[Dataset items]
#####

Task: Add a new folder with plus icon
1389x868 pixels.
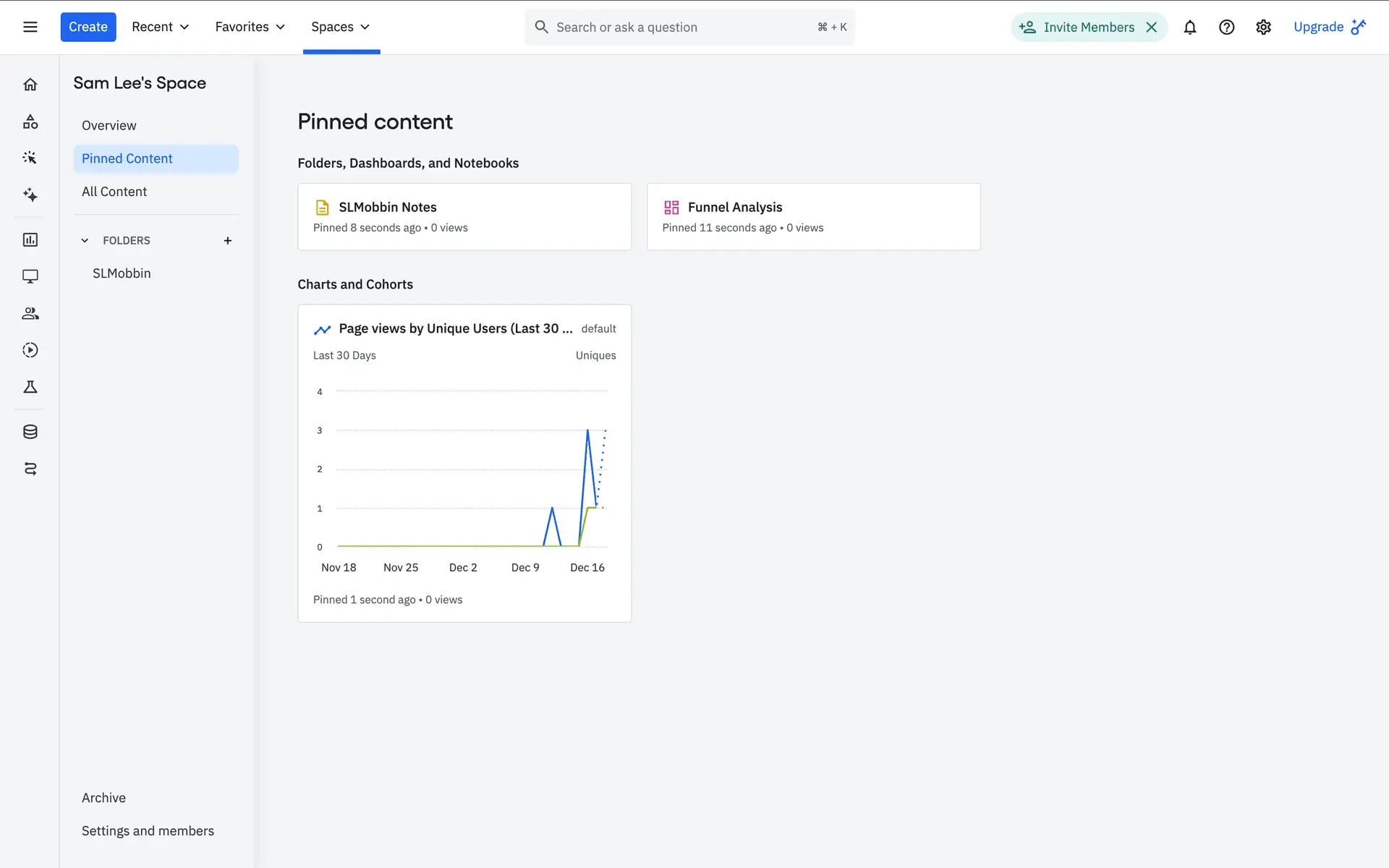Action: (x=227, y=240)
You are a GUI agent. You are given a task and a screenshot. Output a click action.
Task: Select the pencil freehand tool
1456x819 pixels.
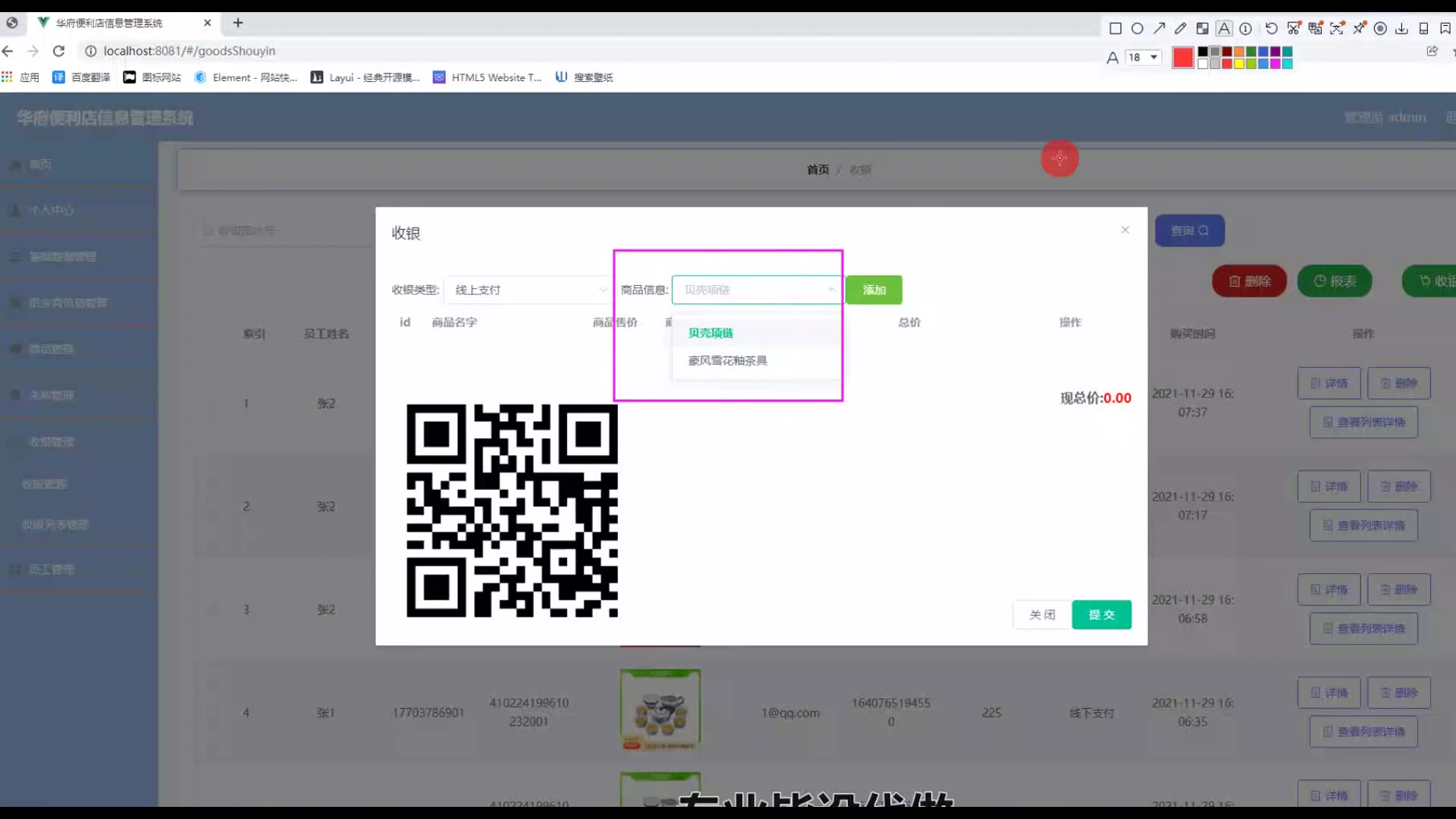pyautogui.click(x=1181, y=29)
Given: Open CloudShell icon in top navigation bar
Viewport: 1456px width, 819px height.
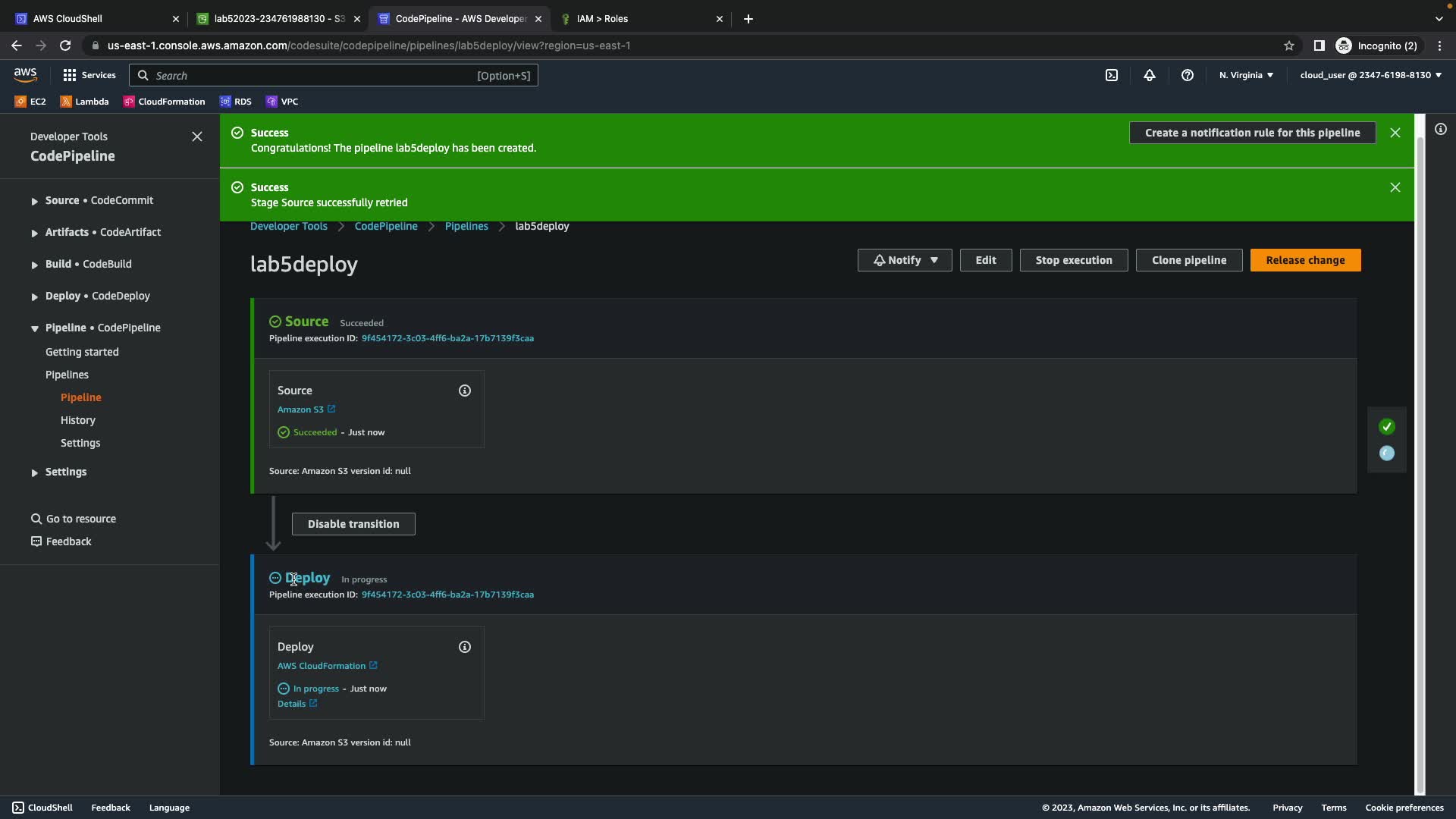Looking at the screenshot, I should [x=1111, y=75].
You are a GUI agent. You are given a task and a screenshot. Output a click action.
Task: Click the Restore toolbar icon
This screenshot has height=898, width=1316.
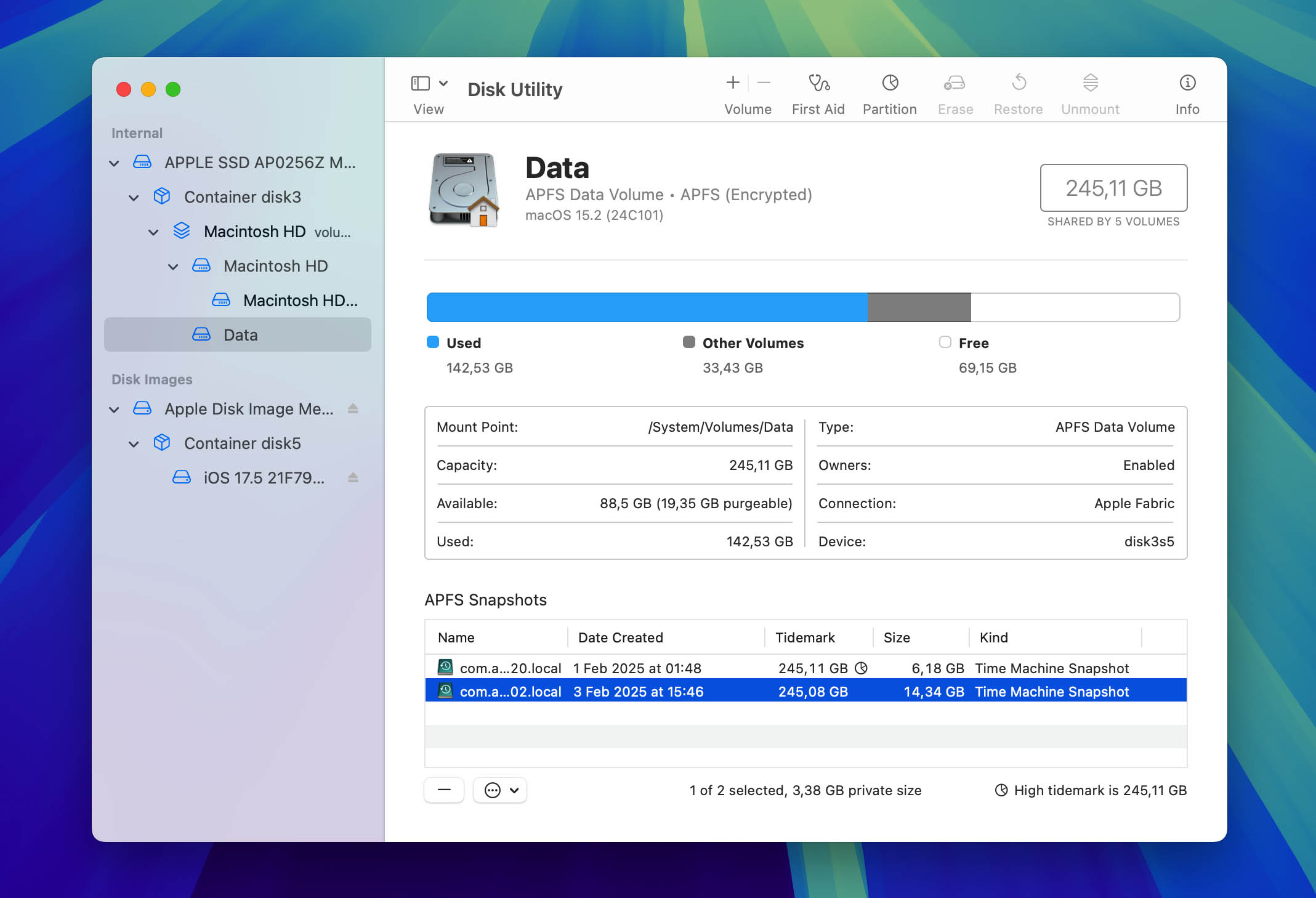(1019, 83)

#####

● **ABOUT THIS EXERCISE**: Apart from the pictures, return the records exactly.

● **FINISHED TASK**:
Task: Add a new folder with plus icon
1389x868 pixels.
Action: (x=227, y=240)
You are a GUI agent. You are given a task and a screenshot. Output a click action.
Task: Select the pencil freehand tool
1456x819 pixels.
pyautogui.click(x=1181, y=29)
Given: Open CloudShell icon in top navigation bar
Viewport: 1456px width, 819px height.
Looking at the screenshot, I should [x=1111, y=75].
You are a GUI agent. You are given a task and a screenshot. Output a click action.
Task: Click the Restore toolbar icon
This screenshot has height=898, width=1316.
(1019, 83)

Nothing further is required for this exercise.